I don't know what they are doing, but I don't like or trust spiders that try to hide their real identity. I thought initially it might be browsers checking bookmarks, but it does requests using GET not HEAD and is working (slowly) through every page on the sites.

volatilegx

4:12 pm on Jun 23, 2004 (gmt 0)

WebmasterWorld Senior Member 10+ Year Member



I think we can agree that these activities are not consistent with search engine spidering. They actually sound more like the 'bots that spider for trademark infringements, etc. I wonder if Websense is starting something like that?

fiestagirl

9:16 pm on Jun 23, 2004 (gmt 0)

10+ Year Member



I believe that they are categorizing websites for workplace internet filtering by employers. I have the range as: 66.194.6.70-83

jdMorgan

9:45 pm on Jun 23, 2004 (gmt 0)

WebmasterWorld Senior Member 10+ Year Member



Several more address ranges, too, if you dig for them...

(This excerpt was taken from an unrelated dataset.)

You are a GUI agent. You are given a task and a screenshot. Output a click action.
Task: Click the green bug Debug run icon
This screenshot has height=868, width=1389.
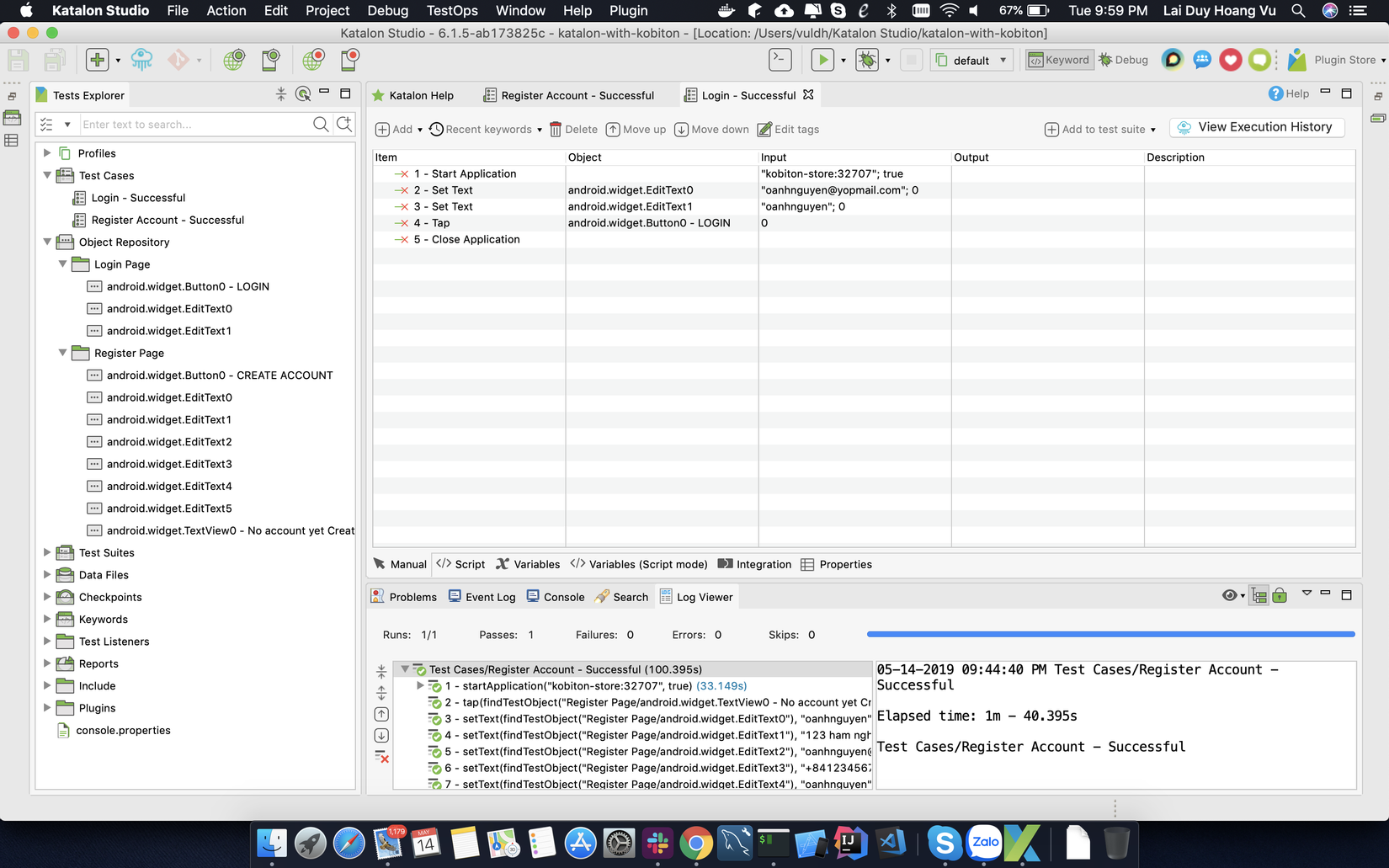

Ignores robots.txt and 403 responses, and won't go away. Best served with a very short 403 response.

Jim

uncle_bob

11:33 pm on Jun 23, 2004 (gmt 0)

10+ Year Member



I've noticed another way of spotting these covert spiders. If you feed them a 301 redirect and they don't immediately go get the new page, then they almost certainly aren't a browser.

fiestagirl

1:40 pm on Jun 24, 2004 (gmt 0)

10+ Year Member



Got another ip range : 63.212.171.128-255

I used to just feed them a 403 also but I've recently put most of these spiders on my ignore list and let them have their way. I believe that if they can't categorize the site then it will be placed on the forbidden list until it can be checked by hand. There are quite a few of this type of things out there, including BorderManager, NetSweeper, and Netspective. Libraries, schools and large corporations are using this software and your website will be denied to the users.
We all have to make the choice of what is a useful robot and what isn't of course.

bcolflesh

1:49 pm on Jun 24, 2004 (gmt 0)

WebmasterWorld Senior Member 10+ Year Member



I've always though BorderManager was traffic tunneled through Novell's firewall/VPN product:

[novell.com...]

fiestagirl

2:06 pm on Jun 24, 2004 (gmt 0)

10+ Year Member



And it supports content filtering. They are using SurfControl.